The canvas is dominated by two shimmering zones of light that are simultaneously drawn together and held apart by a horizontal band of lustrous orange, which is quietly echoed in a softer edge towards the foot of the painting. This central strip provides tonal contrast to the luminous seas of color above and below so that the composition operates around the identifiable focus of a central horizontal axis. Pushing out towards the uppermost boundaries of the canvas, a warm yet slightly citrus yellow expanse pulsates above a more introspective, almost square field of whites below. Rothko applied paint material in diverse fashions; the rectangles, or objects, being achieved either by paint being spread out from the centre, or by an outline being filled in, or by strokes being applied in parallel until the form was completed. Chromatic resonance is reached through the build up of translucent veils of pigment, with attention committed to the spaces between forms and the edges of the canvas. Both despite of and due to their differences, the two principle color fields equilibrate in Untitled: the lure of one is immediately countered by the irresistible pull of the other as they reverberate over the fractionally warmer ochre ground. The layers of pigments hover indeterminately as three-dimensional floods of color in front of the picture plane, while also reinforcing the materiality of the painted object through their saturation of the canvas weave.

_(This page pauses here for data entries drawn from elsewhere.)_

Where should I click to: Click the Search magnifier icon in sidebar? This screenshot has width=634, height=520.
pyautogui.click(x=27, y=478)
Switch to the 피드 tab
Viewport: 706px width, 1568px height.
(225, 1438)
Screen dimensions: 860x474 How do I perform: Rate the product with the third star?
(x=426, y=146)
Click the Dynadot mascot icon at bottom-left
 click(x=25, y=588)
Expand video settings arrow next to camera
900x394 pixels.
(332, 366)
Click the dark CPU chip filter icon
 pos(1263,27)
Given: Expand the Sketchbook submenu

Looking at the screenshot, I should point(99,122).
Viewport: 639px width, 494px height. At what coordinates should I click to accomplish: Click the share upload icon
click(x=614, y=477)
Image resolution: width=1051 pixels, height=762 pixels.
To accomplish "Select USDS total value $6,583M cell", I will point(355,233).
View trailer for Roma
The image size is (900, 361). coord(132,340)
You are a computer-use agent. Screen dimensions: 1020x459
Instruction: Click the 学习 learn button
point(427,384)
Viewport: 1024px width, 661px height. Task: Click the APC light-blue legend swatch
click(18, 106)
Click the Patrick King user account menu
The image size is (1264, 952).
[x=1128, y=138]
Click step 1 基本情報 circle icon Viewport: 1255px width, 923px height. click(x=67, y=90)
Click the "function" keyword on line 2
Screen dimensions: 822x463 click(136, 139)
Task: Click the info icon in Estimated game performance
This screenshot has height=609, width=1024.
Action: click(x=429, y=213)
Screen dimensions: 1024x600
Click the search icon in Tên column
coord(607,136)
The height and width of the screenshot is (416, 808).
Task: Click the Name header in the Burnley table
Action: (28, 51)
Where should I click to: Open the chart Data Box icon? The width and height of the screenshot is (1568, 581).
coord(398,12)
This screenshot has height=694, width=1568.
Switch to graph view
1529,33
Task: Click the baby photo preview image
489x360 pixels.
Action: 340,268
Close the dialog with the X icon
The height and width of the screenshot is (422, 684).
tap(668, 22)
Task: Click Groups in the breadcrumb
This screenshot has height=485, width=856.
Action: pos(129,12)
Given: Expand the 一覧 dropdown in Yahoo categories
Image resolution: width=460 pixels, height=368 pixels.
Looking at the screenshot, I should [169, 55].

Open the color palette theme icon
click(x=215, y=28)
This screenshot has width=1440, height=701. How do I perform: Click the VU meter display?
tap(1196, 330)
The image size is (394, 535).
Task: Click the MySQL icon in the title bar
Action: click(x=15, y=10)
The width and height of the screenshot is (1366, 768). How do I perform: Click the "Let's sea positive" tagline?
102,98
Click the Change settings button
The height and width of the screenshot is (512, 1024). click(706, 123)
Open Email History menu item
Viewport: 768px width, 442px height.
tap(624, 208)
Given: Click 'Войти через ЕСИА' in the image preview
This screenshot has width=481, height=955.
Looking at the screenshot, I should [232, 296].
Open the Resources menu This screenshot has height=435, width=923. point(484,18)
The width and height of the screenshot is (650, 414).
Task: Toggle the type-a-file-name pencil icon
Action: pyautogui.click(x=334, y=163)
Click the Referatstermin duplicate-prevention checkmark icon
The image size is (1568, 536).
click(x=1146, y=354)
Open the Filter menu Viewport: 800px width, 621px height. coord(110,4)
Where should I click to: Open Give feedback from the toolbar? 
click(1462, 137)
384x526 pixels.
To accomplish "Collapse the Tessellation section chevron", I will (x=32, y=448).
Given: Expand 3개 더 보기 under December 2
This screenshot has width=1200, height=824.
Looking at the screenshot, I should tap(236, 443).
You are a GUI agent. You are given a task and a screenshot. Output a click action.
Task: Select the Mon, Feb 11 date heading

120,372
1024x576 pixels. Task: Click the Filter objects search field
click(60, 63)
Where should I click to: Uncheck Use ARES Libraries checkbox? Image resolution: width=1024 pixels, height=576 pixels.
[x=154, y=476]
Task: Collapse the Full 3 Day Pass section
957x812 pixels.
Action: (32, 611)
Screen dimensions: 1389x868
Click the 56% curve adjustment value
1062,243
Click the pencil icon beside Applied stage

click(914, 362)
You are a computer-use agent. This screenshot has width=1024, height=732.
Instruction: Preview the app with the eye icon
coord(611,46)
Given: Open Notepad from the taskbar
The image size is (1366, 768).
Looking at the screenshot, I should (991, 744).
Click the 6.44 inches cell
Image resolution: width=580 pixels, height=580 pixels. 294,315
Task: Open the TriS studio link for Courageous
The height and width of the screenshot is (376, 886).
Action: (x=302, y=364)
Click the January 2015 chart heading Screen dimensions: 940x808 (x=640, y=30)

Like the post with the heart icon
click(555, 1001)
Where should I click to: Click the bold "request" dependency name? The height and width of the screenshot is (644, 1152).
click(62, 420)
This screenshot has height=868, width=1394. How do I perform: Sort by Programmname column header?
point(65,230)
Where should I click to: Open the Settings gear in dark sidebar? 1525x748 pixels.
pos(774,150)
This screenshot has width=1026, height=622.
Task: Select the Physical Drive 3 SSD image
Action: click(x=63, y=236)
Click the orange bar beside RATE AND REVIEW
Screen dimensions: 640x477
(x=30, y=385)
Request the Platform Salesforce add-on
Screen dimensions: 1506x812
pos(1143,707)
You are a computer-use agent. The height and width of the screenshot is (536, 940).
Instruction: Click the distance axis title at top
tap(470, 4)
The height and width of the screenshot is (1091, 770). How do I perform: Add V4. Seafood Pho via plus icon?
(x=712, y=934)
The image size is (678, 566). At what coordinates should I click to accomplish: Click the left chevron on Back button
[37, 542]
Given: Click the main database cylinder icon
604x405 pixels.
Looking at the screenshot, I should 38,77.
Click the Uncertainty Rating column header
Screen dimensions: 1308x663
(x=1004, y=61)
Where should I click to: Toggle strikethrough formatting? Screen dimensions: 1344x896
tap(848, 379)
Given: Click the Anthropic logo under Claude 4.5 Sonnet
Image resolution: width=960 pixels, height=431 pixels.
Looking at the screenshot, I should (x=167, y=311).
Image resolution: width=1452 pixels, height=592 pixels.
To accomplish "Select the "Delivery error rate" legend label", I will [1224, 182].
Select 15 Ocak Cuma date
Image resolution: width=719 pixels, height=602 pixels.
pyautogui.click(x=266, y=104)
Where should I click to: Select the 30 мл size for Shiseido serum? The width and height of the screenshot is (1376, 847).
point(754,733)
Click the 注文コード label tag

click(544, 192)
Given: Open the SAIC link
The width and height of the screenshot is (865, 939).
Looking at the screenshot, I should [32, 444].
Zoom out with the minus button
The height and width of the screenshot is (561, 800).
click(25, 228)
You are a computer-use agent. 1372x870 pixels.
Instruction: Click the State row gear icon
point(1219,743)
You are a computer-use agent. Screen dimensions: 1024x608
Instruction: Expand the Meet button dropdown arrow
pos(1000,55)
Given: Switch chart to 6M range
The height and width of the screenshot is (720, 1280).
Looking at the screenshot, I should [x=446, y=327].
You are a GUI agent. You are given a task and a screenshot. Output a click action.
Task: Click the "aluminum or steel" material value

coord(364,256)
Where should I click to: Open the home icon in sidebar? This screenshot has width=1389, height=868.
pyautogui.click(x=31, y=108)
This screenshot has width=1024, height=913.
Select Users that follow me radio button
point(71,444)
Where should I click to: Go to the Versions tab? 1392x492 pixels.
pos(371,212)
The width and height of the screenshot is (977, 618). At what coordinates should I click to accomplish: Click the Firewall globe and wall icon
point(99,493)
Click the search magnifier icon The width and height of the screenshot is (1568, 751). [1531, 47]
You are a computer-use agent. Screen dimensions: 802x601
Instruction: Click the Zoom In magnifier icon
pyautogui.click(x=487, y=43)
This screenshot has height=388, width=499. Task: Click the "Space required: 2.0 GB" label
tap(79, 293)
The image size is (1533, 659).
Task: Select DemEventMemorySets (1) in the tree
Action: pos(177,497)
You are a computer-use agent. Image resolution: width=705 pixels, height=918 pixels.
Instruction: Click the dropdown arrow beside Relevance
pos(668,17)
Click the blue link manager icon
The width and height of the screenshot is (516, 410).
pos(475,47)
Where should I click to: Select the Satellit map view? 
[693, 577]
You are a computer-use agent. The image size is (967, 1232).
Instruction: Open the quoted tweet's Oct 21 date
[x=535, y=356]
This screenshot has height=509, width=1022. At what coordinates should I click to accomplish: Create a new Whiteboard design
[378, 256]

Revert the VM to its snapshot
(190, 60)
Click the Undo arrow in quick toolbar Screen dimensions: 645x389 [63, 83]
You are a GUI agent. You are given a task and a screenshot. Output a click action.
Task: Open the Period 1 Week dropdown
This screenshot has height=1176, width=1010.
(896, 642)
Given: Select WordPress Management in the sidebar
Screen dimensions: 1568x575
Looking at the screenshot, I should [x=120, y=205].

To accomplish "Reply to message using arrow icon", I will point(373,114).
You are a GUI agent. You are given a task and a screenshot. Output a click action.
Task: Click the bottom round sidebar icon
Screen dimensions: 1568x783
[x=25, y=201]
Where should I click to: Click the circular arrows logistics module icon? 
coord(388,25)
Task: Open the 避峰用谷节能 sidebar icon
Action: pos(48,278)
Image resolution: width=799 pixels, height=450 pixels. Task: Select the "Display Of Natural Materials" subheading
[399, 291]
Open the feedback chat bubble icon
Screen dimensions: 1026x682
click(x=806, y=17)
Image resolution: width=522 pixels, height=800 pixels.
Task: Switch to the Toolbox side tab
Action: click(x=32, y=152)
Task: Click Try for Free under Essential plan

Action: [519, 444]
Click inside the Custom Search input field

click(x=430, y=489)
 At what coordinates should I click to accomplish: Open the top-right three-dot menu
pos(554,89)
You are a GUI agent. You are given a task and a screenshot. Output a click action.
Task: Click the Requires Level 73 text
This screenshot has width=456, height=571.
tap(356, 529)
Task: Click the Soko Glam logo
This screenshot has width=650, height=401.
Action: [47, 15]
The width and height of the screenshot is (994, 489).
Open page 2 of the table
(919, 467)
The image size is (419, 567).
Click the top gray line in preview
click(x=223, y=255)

Through form, surface, texture and color Rothko has struck a perennial balance that captures the viewer's constant attention. There is also a tension struck between the uplifting emotions conventionally evoked by warm golden hues and something implicitly more dramatic, or even tragic. Such elemental colors harbor primal connotations of light, warmth and the sun, but they also implicate the inevitable cycle of dawn and dusk, of rise and set, and their own continual demise and rebirth. Rothko once stated to David Sylvester: "Often, towards nightfall, there's a feeling in the air of mystery, threat, frustration – all of these at once. I would like my painting to have the quality of such moments" (Ibid, p. 88), and with its suggestion of an unobtainable horizon and an infinite, unbreakable cycle, Untitled possesses something unknowably portentous.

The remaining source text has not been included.